In what percentage of your bids do you engage before the RFP is released? Who engages and how, can be the crucial difference between submitting the bid vs winning the bid
We all have heard of the famous saying in B2B sales – don’t bid if you have not spec’d the RFP. While everyone may not agree with this adage it certainly holds merit in most cases. So how early is “early”?
Broadly, we can classify the bid stages into 3:
And we would like to add one more stage i.e. Pre-EOI.
The responsibility and the tactics will vary based on the stages. Some organizations have distinct functions – Marketing, Business Development (BD), and Sales. While some roll the sales+BD role into one. Here’s sharing an engagement model that can help you qualify and win more bids.
As the opportunity is in its early stage it makes more sense for the Marketing/BD team to be involved. They can engage internal experts to communicate the thought or industry leadership in the given domain to customer/market stake holder and influencers. This is the stage where the client/influencers are more open to inputs as the formal decision-making process has not kicked-in yet.
The key personas to be targeted would be:
1) Customer – End user
2) Customer – Evaluator
The key engagement mediums could include: ABM or Account-based marketing in a relatively young (B2B) marketing practice. It talks about targeting accounts with specific interaction tactics. The key point to note is that the tactics are to be based on the buyer persona and are to be executed in a regular/periodic manner. The tactics could include a subject-matter webinar for the Users in the account. Or an Industry Analyst white paper for the Evaluator. The User interaction will focus on the business value whereas the Evaluator interaction will focus on competitive differentiation. External buyers such as the Consultant/Advisor should be already familiar with your offerings but you must focus on the specific associates who are working with the account.
With or without the ABM process, your engagement should include – analyst reports, case studies, white-papers, and webinars. With a focus on named account users and evaluators. As much as possible, try a neutral platform compared to your own content. This will help improve the validity of your claims.
This is also a good stage for establishing your expertise and competency thru customer briefing/visiting centres – a place where you house your best offerings and experts, to showcase it to the clients or consultants. More about CBCs/CVCs in the Pre-EOI stage below.
Things have begun to heat-up now and sales+BD should take more percentage of the responsibility, with Marketing taking a bit of a step back. The target personas will remain the same. But the tactics to influence them will vary.

## Records
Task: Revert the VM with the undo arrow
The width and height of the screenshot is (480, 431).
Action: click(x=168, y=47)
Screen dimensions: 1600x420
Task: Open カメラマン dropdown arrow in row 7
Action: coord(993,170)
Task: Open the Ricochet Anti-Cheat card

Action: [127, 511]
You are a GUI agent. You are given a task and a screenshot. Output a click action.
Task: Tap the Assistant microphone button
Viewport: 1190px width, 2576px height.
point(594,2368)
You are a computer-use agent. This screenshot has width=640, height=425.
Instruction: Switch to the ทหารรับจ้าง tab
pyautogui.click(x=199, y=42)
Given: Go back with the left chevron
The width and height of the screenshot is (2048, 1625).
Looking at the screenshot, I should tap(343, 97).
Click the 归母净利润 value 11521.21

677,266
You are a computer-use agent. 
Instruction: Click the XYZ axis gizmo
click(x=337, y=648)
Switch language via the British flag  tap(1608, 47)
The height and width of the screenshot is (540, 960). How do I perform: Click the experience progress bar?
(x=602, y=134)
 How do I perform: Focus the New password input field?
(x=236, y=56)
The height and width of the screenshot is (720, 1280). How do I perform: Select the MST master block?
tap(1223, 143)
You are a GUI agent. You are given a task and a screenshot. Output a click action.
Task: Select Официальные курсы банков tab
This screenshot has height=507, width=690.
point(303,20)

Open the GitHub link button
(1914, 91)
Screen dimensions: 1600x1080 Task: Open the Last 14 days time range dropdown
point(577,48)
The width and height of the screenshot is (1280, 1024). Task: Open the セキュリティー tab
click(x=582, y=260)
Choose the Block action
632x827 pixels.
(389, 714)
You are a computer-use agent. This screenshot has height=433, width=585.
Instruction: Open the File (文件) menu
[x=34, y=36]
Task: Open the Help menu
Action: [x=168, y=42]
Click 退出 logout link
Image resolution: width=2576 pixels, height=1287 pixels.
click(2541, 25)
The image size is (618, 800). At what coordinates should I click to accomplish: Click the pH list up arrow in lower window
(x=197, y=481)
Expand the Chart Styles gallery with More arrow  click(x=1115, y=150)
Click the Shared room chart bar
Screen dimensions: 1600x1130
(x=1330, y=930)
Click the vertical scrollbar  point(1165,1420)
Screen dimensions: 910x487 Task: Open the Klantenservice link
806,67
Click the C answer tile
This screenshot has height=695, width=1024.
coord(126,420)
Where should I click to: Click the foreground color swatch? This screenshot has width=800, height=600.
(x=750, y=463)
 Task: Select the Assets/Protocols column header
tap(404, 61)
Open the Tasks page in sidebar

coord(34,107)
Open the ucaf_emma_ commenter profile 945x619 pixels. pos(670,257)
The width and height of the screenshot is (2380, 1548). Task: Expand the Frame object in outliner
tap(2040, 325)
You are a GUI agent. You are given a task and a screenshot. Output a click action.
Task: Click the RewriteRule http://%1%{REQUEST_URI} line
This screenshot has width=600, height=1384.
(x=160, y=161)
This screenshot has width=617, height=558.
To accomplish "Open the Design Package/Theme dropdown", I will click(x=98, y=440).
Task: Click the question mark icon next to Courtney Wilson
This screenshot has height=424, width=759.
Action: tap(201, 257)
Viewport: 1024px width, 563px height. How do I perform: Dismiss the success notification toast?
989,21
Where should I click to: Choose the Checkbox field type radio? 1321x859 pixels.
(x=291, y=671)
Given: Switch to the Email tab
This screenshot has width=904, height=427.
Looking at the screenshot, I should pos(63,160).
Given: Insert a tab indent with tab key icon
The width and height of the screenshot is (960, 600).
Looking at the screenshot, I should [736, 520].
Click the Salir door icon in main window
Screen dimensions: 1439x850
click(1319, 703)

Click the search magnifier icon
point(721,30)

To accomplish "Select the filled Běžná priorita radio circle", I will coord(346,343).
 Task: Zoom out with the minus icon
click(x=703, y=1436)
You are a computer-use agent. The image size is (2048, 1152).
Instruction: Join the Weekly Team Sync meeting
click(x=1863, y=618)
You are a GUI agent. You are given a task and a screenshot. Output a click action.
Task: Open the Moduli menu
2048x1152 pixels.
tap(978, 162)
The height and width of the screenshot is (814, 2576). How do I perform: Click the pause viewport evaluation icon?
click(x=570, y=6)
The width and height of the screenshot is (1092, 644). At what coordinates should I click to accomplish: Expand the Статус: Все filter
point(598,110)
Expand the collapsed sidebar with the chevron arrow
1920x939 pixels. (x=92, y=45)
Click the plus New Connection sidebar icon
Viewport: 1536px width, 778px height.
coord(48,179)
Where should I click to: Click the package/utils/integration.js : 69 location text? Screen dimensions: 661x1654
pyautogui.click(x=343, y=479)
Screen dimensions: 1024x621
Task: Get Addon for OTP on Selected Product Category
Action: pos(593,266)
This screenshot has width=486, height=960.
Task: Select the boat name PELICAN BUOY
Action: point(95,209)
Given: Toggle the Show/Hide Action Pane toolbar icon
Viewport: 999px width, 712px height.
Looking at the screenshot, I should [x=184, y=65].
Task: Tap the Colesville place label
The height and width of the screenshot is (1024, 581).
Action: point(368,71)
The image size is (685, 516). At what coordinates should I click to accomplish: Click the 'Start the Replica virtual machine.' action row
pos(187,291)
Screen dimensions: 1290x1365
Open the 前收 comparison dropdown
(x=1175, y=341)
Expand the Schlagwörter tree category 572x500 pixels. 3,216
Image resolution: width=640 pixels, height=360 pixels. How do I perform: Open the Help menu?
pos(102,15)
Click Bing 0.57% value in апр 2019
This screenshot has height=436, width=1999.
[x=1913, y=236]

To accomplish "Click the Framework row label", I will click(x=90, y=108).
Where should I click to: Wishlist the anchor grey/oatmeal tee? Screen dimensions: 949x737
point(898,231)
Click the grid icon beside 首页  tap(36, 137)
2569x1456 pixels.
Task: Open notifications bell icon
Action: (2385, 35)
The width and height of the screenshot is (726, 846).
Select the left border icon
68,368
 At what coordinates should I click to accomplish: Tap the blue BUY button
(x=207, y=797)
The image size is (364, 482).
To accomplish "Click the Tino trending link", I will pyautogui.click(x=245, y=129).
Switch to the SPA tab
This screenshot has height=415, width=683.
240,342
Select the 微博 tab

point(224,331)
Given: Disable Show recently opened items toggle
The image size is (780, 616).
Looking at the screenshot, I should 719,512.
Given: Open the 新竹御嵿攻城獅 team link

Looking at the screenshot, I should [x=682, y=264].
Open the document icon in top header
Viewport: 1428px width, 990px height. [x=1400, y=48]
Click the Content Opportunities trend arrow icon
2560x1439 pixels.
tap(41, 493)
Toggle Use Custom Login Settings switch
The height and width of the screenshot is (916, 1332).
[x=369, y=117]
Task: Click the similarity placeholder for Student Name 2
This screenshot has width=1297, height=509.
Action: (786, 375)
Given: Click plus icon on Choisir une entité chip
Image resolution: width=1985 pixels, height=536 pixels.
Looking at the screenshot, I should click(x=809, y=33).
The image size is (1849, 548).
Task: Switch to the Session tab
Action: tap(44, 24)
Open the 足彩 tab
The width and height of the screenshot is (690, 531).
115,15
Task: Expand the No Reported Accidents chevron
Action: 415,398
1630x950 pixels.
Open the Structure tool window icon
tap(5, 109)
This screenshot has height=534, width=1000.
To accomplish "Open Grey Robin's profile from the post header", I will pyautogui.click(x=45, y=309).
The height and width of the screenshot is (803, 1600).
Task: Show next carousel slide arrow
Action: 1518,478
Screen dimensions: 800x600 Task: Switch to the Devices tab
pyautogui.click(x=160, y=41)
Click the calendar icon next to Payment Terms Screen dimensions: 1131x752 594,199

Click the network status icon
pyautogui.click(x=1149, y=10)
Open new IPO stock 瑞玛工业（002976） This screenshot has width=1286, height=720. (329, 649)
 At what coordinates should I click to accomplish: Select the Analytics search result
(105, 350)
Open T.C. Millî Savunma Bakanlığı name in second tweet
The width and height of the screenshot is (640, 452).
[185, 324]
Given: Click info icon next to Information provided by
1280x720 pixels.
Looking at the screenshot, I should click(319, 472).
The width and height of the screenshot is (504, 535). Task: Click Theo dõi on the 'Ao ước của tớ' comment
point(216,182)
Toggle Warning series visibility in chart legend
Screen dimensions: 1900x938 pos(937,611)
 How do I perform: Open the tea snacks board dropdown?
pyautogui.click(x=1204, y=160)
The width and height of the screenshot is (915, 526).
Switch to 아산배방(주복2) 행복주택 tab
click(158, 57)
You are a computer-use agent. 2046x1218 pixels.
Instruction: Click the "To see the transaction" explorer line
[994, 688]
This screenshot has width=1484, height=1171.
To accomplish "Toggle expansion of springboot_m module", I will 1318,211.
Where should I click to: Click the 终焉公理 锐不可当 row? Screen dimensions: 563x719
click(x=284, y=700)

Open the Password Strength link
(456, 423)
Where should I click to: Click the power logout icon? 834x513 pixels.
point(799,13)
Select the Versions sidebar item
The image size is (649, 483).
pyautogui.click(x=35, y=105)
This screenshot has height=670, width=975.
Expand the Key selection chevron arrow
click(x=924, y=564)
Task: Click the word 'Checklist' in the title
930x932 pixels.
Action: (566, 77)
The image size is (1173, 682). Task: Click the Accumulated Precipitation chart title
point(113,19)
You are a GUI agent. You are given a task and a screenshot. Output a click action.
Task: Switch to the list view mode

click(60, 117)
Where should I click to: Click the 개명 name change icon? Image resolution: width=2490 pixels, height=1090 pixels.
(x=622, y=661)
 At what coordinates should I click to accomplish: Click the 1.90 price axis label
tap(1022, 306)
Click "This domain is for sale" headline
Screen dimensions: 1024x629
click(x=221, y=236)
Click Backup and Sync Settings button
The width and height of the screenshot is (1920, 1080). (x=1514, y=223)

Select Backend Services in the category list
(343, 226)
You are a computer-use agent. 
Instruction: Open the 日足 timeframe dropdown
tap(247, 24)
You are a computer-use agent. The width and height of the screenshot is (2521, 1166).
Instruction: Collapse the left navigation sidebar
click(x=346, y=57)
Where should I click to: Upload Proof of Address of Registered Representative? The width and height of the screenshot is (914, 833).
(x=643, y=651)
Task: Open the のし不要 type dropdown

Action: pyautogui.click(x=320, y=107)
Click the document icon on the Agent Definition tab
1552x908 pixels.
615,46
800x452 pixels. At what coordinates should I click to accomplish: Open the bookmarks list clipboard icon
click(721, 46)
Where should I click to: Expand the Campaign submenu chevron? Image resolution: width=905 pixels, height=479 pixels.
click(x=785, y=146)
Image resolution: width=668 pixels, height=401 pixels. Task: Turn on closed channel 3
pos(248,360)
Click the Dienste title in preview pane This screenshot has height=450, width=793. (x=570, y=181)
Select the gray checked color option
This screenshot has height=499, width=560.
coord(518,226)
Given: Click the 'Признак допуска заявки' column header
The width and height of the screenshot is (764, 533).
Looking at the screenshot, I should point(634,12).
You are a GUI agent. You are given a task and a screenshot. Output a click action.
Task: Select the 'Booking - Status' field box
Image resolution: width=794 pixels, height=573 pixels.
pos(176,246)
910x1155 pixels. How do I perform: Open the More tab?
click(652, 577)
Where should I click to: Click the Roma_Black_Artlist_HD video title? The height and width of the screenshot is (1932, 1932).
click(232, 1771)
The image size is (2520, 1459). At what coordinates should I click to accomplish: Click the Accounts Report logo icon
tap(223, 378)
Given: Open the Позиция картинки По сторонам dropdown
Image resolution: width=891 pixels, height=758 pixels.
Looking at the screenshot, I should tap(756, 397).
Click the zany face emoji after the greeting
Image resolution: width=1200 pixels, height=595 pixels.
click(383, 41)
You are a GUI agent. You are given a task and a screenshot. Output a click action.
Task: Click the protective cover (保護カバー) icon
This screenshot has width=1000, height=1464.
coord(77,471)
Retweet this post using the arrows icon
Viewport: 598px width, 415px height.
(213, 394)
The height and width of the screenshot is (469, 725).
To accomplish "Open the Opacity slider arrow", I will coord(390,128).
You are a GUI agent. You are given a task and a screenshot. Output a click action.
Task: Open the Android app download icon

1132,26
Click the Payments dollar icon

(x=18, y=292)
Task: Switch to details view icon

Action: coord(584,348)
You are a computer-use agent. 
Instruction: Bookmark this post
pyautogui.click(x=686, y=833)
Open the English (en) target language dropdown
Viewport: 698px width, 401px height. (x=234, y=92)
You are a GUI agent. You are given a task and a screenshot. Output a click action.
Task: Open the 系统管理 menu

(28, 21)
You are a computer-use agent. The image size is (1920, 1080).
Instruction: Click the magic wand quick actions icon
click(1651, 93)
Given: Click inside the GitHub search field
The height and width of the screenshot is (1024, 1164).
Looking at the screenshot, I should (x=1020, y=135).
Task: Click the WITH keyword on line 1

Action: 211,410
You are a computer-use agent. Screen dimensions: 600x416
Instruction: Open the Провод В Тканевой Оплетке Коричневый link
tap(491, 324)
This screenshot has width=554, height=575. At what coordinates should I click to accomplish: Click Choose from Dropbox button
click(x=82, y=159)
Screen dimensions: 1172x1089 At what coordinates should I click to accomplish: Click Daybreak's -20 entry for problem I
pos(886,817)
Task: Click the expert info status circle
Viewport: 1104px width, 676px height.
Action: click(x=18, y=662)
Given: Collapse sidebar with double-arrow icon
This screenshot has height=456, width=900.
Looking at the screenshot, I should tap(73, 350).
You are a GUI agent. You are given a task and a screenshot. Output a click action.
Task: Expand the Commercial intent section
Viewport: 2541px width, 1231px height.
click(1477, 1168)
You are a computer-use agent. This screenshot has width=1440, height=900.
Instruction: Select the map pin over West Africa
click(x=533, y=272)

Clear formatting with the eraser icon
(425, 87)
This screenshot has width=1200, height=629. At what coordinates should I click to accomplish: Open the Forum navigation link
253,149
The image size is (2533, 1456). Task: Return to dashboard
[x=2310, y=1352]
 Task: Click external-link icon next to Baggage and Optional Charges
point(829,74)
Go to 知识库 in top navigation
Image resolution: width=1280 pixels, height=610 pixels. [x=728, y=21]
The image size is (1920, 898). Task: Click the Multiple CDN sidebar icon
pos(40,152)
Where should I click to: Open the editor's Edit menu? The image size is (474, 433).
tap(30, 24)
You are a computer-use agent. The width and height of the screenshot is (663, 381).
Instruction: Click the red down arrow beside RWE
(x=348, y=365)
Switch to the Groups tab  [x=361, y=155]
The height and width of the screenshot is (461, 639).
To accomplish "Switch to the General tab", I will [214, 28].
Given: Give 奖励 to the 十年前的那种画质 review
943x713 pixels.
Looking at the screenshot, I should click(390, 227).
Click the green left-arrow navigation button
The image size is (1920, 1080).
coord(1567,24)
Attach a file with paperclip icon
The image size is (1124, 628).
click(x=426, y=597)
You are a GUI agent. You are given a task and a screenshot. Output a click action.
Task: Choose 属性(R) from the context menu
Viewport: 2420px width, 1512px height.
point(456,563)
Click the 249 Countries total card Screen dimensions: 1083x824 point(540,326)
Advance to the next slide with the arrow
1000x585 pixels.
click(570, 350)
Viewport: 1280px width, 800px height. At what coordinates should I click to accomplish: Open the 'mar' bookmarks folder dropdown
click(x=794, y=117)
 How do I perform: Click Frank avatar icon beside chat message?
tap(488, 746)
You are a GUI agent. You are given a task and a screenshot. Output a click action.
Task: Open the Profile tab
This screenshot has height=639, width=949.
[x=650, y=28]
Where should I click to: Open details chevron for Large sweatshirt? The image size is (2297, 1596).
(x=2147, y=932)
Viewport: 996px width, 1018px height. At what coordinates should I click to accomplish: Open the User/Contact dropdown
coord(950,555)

## What you need to do
- a) Please transcribe the bid engagement article from "This is also" up to and including "Pre-EOI stage below.".
- b) According to the bid engagement article, which kinds of material should your engagement include, with or without the ABM process?
- c) Answer these questions from the bid engagement article:
(i) Which stage does it add to the three bid stages?
(ii) Which two key personas does it name as targets?
(iii) What will the Evaluator interaction focus on?

## Final results
- a)
This is also a good stage for establishing your expertise and competency thru customer briefing/visiting centres – a place where you house your best offerings and experts, to showcase it to the clients or consultants. More about CBCs/CVCs in the Pre-EOI stage below.

- b) Analyst reports, case studies, white-papers, and webinars.

- c)
(i) Pre-EOI.
(ii) Customer – End user and Customer – Evaluator.
(iii) Competitive differentiation.